The implementation in preprocess_dataset (src/forgather/ml/datasets/preprocess.py):

  1. If shard_dataset is True, it resolves to {"num_shards": WORLD_SIZE, "index": RANK}.
  2. If shard_dataset is False, it becomes None (no sharding).
  3. For HuggingFace Dataset or IterableDataset, it uses split_dataset_by_node from the datasets library.
  4. For other dataset types (e.g., SimpleArrowIterableDataset), it calls the .shard() method.
  5. When sharding is enabled, main_process_first() is not used, because each rank processes its own independent shard. When sharding is disabled, main_process_first() ensures rank 0 preprocesses and caches the dataset before other ranks load the cache.

In YAML Configurations

The load_dataset.yaml base template exposes shard_dataset as a runtime variable with a default of False:

[dataset_args]
.define: &dataset_args
    shard_dataset: !var [ "shard_dataset", False ]

This means the calling configuration (or Python code) controls whether sharding is active.

CLI Usage

The forgather dataset command also supports sharding for testing:

# Test shard 0 of 4
forgather -p examples/datasets/roneneldan dataset --num-shards 4 --shard-index 0 -n 5

# Test shard 3 of 4
forgather -p examples/datasets/roneneldan dataset --num-shards 4 --shard-index 3 -n 5

The select_range Parameter

The preprocess_dataset function accepts a select_range parameter that allows subsetting the dataset before processing.
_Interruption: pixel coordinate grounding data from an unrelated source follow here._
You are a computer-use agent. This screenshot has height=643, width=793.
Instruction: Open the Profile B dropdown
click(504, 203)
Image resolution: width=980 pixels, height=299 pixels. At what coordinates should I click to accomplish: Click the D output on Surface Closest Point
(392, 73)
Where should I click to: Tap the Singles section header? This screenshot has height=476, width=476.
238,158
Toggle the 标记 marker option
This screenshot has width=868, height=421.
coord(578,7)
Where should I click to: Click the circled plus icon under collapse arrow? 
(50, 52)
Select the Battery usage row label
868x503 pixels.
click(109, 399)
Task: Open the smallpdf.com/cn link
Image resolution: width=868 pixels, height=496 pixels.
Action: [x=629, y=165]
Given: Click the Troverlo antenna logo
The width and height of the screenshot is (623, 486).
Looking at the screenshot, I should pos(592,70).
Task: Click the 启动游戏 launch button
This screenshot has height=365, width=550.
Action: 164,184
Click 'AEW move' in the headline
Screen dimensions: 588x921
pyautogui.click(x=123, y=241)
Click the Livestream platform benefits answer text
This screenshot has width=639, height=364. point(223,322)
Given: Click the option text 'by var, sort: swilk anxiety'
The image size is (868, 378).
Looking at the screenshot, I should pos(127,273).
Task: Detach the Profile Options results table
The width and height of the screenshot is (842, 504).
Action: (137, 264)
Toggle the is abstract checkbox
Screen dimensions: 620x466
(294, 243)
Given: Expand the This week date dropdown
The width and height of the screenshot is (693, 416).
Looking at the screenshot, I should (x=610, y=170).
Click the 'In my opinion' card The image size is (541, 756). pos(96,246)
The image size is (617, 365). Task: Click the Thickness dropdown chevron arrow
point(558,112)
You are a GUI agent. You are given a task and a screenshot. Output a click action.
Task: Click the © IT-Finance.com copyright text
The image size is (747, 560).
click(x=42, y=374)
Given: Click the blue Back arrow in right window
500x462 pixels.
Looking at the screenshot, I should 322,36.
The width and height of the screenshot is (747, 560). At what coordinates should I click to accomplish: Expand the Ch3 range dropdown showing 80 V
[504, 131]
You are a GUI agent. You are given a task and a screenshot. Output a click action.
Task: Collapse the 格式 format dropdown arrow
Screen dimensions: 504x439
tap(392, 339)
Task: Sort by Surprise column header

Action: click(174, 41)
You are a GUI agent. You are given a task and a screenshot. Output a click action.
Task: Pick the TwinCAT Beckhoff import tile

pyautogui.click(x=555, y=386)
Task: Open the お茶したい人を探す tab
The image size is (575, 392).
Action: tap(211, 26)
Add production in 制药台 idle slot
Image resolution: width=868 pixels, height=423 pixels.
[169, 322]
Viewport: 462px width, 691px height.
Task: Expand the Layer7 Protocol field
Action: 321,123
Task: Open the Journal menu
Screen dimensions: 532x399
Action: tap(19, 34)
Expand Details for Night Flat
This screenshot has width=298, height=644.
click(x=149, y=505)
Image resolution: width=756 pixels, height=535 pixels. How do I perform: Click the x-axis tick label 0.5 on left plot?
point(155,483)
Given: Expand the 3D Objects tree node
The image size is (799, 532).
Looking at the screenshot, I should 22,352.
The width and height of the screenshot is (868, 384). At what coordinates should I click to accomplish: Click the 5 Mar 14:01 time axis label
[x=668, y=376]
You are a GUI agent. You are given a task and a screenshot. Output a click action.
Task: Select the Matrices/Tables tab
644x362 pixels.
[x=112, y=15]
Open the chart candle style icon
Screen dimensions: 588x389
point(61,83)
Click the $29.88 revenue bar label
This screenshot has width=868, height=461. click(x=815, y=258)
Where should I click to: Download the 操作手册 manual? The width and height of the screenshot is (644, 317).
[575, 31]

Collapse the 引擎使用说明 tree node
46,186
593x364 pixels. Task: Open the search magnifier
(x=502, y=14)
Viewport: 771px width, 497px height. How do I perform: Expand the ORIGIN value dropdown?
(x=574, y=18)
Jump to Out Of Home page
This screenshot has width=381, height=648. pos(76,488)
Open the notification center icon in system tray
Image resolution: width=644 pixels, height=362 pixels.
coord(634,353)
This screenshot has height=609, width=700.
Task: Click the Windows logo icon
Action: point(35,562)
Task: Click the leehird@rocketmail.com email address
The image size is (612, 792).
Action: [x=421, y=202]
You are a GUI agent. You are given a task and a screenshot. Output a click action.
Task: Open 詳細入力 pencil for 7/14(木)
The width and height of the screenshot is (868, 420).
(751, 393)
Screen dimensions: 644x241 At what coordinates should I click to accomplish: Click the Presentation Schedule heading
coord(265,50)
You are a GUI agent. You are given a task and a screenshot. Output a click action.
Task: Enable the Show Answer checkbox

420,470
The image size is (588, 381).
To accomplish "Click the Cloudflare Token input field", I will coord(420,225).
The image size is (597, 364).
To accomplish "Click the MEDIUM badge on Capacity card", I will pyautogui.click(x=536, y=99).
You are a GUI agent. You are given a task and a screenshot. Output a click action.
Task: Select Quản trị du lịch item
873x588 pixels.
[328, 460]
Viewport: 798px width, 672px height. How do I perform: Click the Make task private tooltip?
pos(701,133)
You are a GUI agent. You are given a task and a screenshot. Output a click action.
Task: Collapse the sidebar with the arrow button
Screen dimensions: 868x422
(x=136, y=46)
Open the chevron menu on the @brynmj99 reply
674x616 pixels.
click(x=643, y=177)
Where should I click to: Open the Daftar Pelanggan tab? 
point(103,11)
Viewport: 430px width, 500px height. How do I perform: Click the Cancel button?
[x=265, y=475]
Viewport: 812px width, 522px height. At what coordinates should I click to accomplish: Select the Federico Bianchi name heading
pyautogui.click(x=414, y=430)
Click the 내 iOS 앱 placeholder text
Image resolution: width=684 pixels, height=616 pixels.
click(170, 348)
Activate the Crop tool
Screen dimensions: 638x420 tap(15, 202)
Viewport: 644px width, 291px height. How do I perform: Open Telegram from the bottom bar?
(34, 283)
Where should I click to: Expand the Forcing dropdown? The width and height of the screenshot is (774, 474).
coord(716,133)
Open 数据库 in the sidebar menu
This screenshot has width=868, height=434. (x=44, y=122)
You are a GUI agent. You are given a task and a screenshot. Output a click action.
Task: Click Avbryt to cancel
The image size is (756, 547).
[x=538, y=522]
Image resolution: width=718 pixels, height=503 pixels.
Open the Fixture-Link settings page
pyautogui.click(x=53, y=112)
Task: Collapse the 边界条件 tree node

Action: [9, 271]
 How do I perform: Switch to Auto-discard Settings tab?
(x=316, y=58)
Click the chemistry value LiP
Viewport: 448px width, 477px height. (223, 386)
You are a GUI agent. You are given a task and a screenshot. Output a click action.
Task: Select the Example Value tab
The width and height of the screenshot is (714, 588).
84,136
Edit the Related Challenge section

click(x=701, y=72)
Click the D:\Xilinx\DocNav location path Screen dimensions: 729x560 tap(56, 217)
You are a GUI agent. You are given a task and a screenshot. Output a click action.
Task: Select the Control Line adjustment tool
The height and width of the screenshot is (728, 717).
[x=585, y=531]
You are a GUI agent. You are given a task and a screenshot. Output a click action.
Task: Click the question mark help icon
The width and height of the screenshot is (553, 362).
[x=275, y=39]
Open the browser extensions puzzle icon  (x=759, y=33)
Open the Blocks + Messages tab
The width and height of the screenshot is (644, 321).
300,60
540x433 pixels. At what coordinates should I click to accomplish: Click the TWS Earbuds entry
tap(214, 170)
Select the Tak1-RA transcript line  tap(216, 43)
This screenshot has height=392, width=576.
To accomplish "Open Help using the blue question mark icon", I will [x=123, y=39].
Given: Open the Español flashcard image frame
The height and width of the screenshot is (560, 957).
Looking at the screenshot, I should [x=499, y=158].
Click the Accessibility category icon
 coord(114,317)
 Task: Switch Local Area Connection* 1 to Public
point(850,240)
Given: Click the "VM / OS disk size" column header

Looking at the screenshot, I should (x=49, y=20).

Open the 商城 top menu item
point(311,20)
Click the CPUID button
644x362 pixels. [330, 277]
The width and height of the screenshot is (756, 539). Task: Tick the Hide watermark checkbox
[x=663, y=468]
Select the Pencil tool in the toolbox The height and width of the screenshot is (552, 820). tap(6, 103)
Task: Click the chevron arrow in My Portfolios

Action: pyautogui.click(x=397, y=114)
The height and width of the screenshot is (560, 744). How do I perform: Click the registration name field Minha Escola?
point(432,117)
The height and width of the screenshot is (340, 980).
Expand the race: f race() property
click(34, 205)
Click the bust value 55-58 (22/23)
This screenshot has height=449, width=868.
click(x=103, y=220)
It supports several formats:

Format Example Description
int 500 First 500 records
float 0.25 First 25% of records
str (slice) "100:500" Records 100 through 499
str (percent) "10%:80%" Records from 10% to 80%
str (open) "100:" Records from 100 to end
Sequence [100, 900] Records 100 through 899
range range(10, 100) Direct range object

CLI: Testing and Inspecting Datasets

The forgather dataset command provides tools for inspecting dataset projects without writing Python code.

Viewing Raw Examples

# Show 5 raw (untokenized) examples from the default target (train_dataset_split)
forgather -p examples/datasets/roneneldan dataset -n 5

# Show examples from a specific config
forgather -p examples/datasets/roneneldan -t tinystories.yaml dataset -n 3

Viewing Tokenized Examples

# Tokenize and show examples (requires a tokenizer)
forgather -p examples/datasets/roneneldan dataset \
    -T path/to/tokenizer \
    --target train_dataset \
    -s -n 5

Generating Token Length Histograms

forgather -p examples/datasets/roneneldan dataset \
    -T path/to/tokenizer \
    -H --histogram-samples 2000

Example Dataset Projects

Forgather ships with several example dataset projects under examples/datasets/:

Project Path Description
TinyStories examples/datasets/roneneldan/ Small synthetic stories dataset, good for quick experiments
SmolLM Corpus examples/datasets/HuggingFaceTB/ FineWeb-Edu, Cosmopedia-v2, and interleaved variants
Wikitext examples/datasets/EleutherAI/ Document-level Wikipedia text
Local Dataset examples/datasets/local_dataset/ Template for loading datasets from disk

Key Relationships

  • Dataset projects are regular Forgather projects with config_class: type.dataset.
  • Training projects reference dataset projects using !call:forgather:from_project.
  • from_project creates a Project instance for the dataset sub-project and calls it with the given targets and keyword arguments. The result is a dictionary keyed by target name.
  • Runtime variables in dataset configs (e.g., !var "tokenizer", !var "shard_dataset") are resolved from the kwargs passed by the calling project or Python code.
  • preprocess_dataset is the central preprocessing function that handles tokenization, sharding, shuffling, and range selection.